Figure 4.

Dominant-negative effects of IRAK-4 mutants and reconstitution experiments in IRAK-1-deficient 293 cells. (A) Inhibition of IL-1-induced NF-κB activation. The 293RI cells were transfected with an NF-κB-dependent ELAM-luc reporter gene construct, pRSVβgal for normalization, and the indicated amounts of kinase-inactive IRAK-4 (IRAK-4 KK213AA) and truncated IRAK-4 (amino acids 1–191). Twenty-four hours after transfection, cells were stimulated with 50 ng/ml of IL-1β or 100 ng/ml of tumor necrosis factor α for 6 h, and luciferase and β-galactosidase activity were determined. The y axis represents the percentage of NF-κB activation relative to cells transfected with empty vector. (B) Reconstitution of IL-1 response in 293I1A. IRAK-1-deficient 293 cells [293I1A(16)] were transfected and stimulated as described for Fig. 4A. The y axis represents the fold of NF-κB activation relative to cells transfected with empty vector. (C) Inhibition of IL-1-induced IRAK-1 activation.
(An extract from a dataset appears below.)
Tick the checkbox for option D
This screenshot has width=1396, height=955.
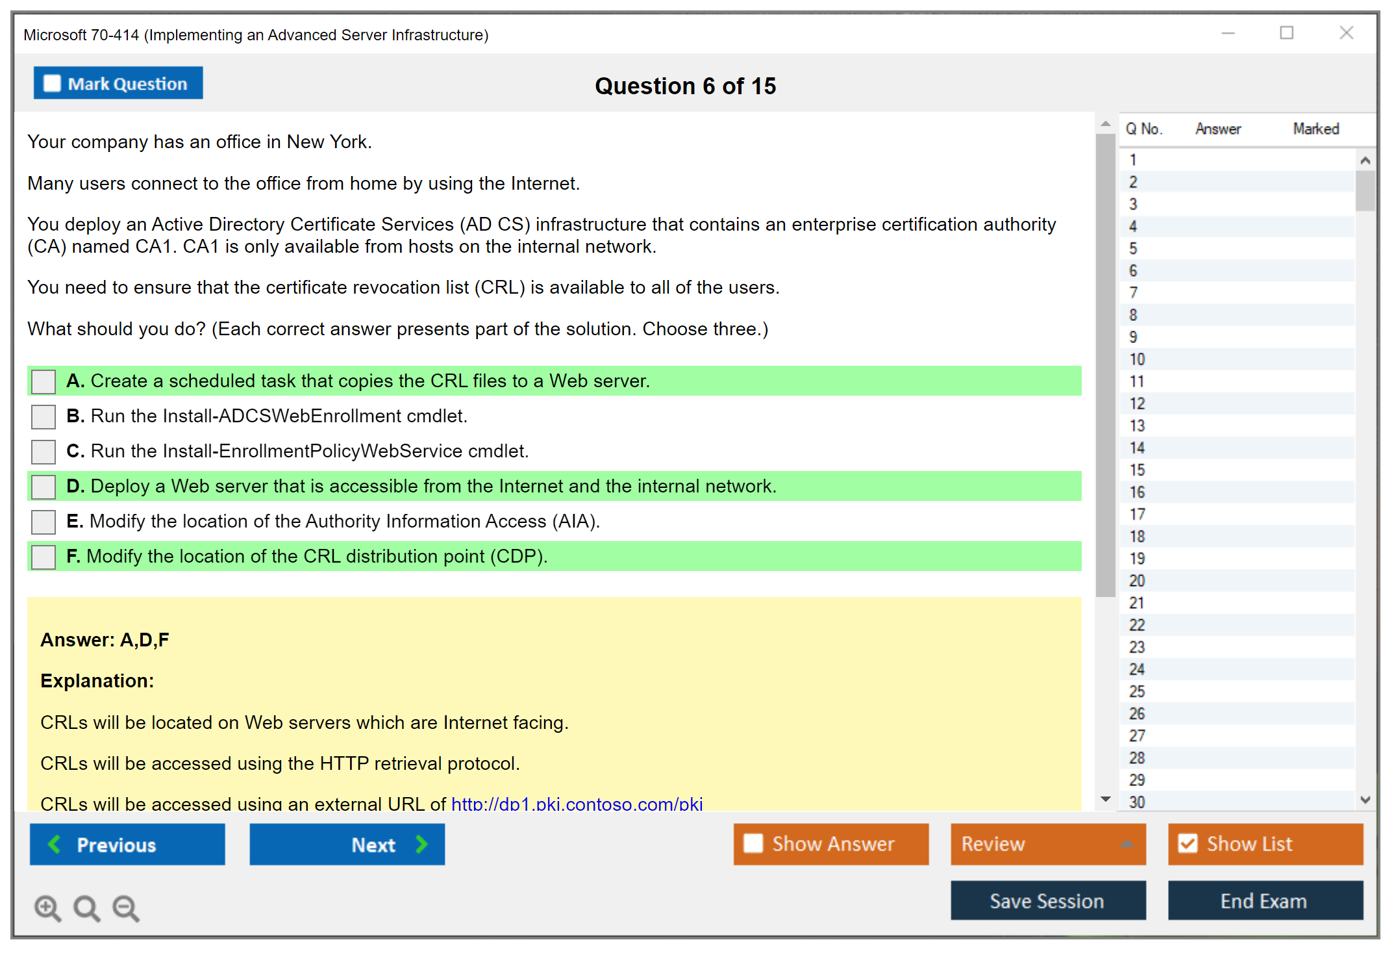click(x=44, y=487)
The 293RI cells were transfected with control vector, kinase-inactive IKKβ (negative control), or kinase-inactive IRAK-4 for 24 h. After stimulation with 100 ng/ml of IL-1β for the indicated amount of time, the cells were lysed, and IRAK-1 was immunoprecipitated with the mAb 2A9. The activation level of IRAK-1 was assessed by determining the shift in apparent molecular weight and subsequent degradation of IRAK-1 by Western blotting (Inset). The signal intensity was quantified by densitometry and plotted as a function of incubation time.